Weitergesponnen heißt das dann auch, dass wir Day-Spas als Oase der Ruhe und Reinheit vorziehen werden und somit auf die heimatliche Badewanne oder das Whirlpool auf der Terrasse verzichten werden.

Neue Form der Wohnqualität

Diese „outgesourcten“, gemeinschaftlich, aber unabhängig genutzten Wohnfunktionen allerdings, gehen nicht verloren, vielmehr werden sie zu den Bausteinen eines neuen Lebenskonzepts – dem so genannten „Collaborative Living“. Das bedeutet, dass sich Wohnqualität in Zukunft nicht mehr über die Größe und die Ausstattung einer Wohnung definieren wird, sondern über die zusätzlichen Nutzungsoptionen und flexiblen Wohnmöglichkeiten innerhalb von Häusern und Quartieren.

So würden in modernen Wohnanlagen kleine Einheiten, fast wie Container, aneinander gereiht werden. Und zwar so, dass die von allen Bewohnern nutzbaren Module in einem gemeinsamen Zentrum liegen. Schon aktuell gelebte Trends, wie jener der Tiny Houses, weisen bereits in diese Richtung. Jedenfalls sollen auf diese Weise Lebensräume entstehen, die für möglichst viele Menschen mit unterschiedlichen Lebensstilen kompatibel sind. Schließlich würden nur noch die hochprivaten Einheiten dem Eigentum zugeordnet sein und die anderen Puzzleteile je nach Bedarf angemietet werden können.

Besitz wird wertloser

„Wohnqualität definiert sich dann nicht mehr über die Größe und die Ausstattung einer Wohnung, sondern über die zusätzlichen Nutzungsoptionen und flexiblen Wohnmöglichkeiten innerhalb von Häusern und Quartieren“, bringen es die Autoren der Studie auf den Punkt. So würde es beispielsweise möglich, dass in einem Wohngebäude Gästezimmer eingeplant werden, welche von jeder Wohnpartei genutzt werden können, oder dass ein gemeinsamer Workspace entsteht.

Oder eben, dass gleich mehrere Küchen für unterschiedliche Kocherlebnisse zur Verfügung stehen. So könne man am einen Abend auf Sushi-Meister machen und am nächsten auf Steak-Guru.

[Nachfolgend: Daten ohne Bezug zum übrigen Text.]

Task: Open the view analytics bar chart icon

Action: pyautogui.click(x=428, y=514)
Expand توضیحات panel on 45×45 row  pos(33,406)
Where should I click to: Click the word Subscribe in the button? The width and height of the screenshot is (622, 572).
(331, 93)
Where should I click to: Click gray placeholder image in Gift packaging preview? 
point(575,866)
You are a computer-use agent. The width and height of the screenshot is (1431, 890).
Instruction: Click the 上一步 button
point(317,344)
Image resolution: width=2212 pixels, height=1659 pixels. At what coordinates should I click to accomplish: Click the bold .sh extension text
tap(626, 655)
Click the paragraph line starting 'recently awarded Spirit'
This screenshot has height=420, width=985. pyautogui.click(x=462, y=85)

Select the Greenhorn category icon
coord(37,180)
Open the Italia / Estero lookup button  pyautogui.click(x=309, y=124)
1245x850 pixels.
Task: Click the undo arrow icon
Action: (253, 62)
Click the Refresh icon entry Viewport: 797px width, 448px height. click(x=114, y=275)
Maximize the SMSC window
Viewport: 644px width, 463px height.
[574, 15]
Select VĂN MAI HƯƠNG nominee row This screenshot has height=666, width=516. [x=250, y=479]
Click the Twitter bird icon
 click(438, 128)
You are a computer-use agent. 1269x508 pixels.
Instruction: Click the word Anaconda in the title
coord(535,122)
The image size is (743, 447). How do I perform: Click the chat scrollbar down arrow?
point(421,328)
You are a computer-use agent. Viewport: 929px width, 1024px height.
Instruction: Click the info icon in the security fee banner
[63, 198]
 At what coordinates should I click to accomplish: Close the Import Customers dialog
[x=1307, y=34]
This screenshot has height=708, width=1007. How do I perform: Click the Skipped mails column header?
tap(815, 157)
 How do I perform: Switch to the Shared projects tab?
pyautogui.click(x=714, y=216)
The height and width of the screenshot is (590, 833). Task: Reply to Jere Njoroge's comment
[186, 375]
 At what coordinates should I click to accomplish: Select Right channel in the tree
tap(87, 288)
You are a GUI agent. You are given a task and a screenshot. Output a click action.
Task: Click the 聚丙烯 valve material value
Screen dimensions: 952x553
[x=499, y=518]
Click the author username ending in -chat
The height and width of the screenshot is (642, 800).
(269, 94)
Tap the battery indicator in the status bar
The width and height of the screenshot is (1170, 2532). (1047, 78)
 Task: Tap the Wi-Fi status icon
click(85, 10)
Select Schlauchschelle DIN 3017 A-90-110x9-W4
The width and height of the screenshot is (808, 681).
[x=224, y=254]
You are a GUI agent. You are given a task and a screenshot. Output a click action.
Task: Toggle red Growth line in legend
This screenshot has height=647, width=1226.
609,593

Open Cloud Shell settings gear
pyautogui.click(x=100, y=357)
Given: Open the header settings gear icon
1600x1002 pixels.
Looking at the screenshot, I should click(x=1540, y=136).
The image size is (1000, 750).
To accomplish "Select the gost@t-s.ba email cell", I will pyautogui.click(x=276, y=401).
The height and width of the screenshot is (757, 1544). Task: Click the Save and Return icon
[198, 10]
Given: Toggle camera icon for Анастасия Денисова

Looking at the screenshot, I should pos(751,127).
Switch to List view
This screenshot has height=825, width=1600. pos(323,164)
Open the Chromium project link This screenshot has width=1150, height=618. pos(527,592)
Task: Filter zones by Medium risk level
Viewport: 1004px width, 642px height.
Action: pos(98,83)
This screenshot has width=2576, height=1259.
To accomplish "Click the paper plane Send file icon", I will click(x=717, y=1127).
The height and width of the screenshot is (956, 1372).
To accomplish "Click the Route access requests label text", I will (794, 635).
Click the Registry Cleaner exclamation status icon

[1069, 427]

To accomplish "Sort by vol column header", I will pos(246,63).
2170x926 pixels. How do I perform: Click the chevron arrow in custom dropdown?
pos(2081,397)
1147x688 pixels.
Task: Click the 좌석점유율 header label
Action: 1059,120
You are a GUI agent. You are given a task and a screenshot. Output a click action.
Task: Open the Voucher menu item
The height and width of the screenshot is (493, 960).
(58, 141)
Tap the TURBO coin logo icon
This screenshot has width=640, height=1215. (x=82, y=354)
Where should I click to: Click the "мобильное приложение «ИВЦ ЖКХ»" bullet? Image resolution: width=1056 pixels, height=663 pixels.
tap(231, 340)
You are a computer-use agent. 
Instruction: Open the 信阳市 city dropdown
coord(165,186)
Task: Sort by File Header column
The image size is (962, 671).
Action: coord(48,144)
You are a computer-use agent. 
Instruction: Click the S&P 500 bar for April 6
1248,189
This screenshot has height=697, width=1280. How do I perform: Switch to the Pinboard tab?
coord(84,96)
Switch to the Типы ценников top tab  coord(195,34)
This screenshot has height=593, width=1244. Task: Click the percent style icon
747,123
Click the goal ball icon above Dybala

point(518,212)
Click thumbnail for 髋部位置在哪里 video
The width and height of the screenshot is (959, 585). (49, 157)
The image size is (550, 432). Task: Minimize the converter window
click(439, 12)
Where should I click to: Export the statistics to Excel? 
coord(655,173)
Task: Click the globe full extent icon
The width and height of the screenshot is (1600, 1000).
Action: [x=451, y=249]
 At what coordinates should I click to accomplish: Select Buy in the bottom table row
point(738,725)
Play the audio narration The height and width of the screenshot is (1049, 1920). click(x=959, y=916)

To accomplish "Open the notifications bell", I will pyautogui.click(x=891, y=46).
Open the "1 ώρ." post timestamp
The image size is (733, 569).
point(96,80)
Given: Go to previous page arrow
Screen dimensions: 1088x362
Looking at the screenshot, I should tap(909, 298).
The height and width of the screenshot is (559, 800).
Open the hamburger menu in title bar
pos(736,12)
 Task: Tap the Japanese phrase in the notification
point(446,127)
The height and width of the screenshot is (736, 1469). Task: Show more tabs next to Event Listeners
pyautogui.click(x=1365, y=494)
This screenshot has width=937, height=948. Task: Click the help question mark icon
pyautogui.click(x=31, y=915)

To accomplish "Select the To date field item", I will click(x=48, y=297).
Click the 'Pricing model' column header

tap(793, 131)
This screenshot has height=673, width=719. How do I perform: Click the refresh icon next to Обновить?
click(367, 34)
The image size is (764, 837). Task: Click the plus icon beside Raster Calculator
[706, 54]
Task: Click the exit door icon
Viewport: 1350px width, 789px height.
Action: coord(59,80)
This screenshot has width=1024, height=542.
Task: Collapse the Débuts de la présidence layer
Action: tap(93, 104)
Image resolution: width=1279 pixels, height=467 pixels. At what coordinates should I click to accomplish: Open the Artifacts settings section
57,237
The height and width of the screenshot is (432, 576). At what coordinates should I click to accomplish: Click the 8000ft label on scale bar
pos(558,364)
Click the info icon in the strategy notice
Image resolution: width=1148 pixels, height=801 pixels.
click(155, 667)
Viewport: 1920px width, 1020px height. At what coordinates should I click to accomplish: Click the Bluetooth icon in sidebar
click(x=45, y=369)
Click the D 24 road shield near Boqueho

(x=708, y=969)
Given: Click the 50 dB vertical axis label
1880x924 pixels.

Wohnqualität definiert sich dann nicht mehr über die Größe und die Ausstattung einer Wohnung, sondern über die zusätzlichen Nutzungsoptionen und flexiblen Wohnmöglichkeiten innerhalb von Häusern und Quartieren.

Autoren der Studie

Vereinfacht ausgedrückt, würden wir das Gefühl des Besitzens gegen die vielfältigen Optionen, die das Leihen ermöglicht tauschen. Wir würden lieber mit anderen Menschen teilen und mehr Differenziertheit erleben, als mehr zu besitzen, sind sich die Forscher sicher.

Achtsamkeit ist gefragt

Durchaus kurios: Unser Zusammenleben würde also aus egoistischen Motiven und angekickt von der Mechanik digitaler Netzwerke wieder sozialer werden. Denn eines ist sicher: Je mehr unterschiedliche Lebensräume wir miteinander teilen werden, umso achtsamer müssen wir mit diesen und somit auch miteinander umgehen. Sonst kollabiert die Idee des „Collaborative Living“ schneller, als Zukunftsforscher Studien veröffentlichen können.

Zusammenfassung.

Durch die sozialen Netzwerke haben wir gelernt, Inhalte zu teilen. So wurden Sharing-Modelle für Autos (DriveNow) oder auch bei Wohnräumen (airbnb) plötzlich möglich. Auf diesem immer mehr verinnerlichten Prinzip des Teilens baut die Idee des „Collaborative Living“ auf. Diese besagt, dass man nur noch die intimsten Lebensbereiche besitzen wird und alle anderen je nach Bedarf anmietet. Sei es nun eine Küche, ein Wohnzimmer oder ein Spa-Bereich.